## SELECTED EXTRACT
Demolitions of urban–poor communities were one of the most enduring images of the human cost of the APEC Summit. According to some estimates, the number of squatter demolitions in 1996 was up 69% on the previous year. Most of these took place after July when the country was in the thick of preparations for APEC. The Ramos government claimed that it was merely coincidental that thousands of Manila's urban poor had their makeshift homes demolished to make room for road construction and for cosmetic purposes in the months prior to APEC. When the Government ran out of time to do this it put up fences or billboards to disguise the fact that the much vaunted development and economic growth which they so desperately wanted to display to potential foreign investors was not benefiting large sections of Philippine society. The eviction of so many homeless, all to create a good impression for APEC delegates and potential investors, received widespread local and international media coverage. Further to this end, the side of one highrise office building was aglow with fluorescent lights beaming the APEC logo sandwiched between the words "Peace On Earth Goodwill To All Men" and a nativity scene, while a small army of workers feverishly painted the kerbstones white.
Senator Enrile slammed the media, saying that they had become a willing tool of the Left by highlighting reports on demolitions and the conflict between the government and the hosts of anti–APEC parallel conferences.
The security measures and elaborate preparations devised for APEC led many Filipinos to ask if this was the excuse that Ramos needed to impose Marcos–style martial law on a large chunk of the nation. By the time the official meetings kicked off in Manila, local citizens had been added to the list of "unsightly images" which the Government did not want delegates to see, as an enforced four day holiday began, designed to keep people off the streets. While the Government claimed to be democratic, political prisoners mounted a hunger strike to expose the truth to those assembled for APEC. There were several bomb scares, tales of "Pakistani–trained" Filipino assassins running around on Basilan in readiness to knock off APEC VIPs. In Subic, two drunk American businessmen were arrested on suspicion of being "Jordanians". Unionist Filemon "Popoy" Lagman was arrested and held by military intelligence in a clumsy and thinly disguised attempt to get him out of the way before the APEC meetings. In and around Subic, thousands of farmers were told that after November 1 they could not go to their farms to harvest their produce for "security reasons".

## RECORD EXCERPTS
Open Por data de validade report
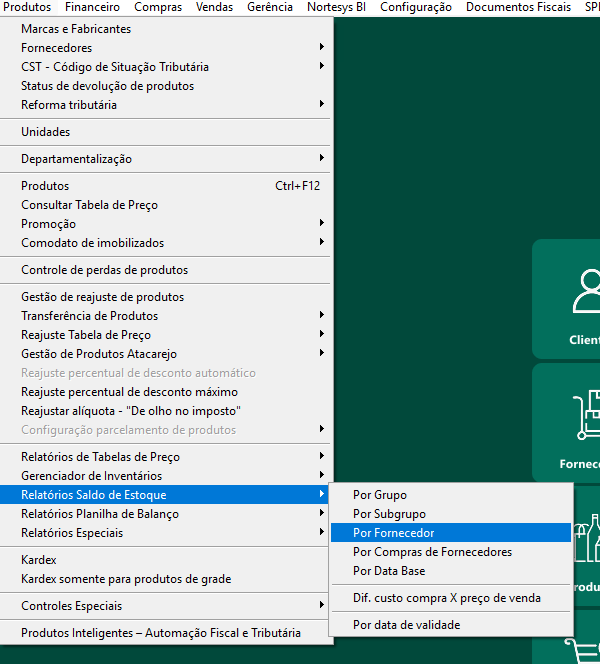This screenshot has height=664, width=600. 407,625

...

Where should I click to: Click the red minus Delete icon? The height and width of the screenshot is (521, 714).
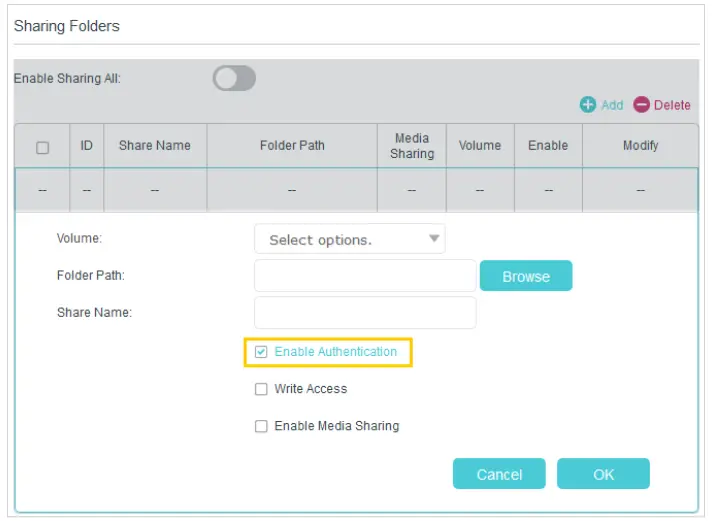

## WHAT YOU SHOULD DO
Write what comes next in the account of the 1996 APEC Summit preparations in Manila, starting right after its last sentence.

## RESULT OF THIS EXERCISE
The security paranoia and the creation of the "friendship lanes" — two lanes each way on four of Manila's main thoroughfares reserved for the exclusive use of APEC delegates and officials so that they could move around without being affected by the traffic — was intensely irritating to many Filipinos right across the political spectrum. Writing in the Philippine Star (26/11/96), Alejandro R. Roces berated the friendship lane concept as an example of "colonial mentality" ignoring the needs of local people all for the sake of giving APEC delegates the illusion that there were no traffic problems in Manila. And it was hard to not see the irony of how the APEC Leaders Meeting took place at the site of a former US military base, and now part of a "special economic area" with an appalling record of labour abuses, and a draconian administration chaired by Richard Gordon.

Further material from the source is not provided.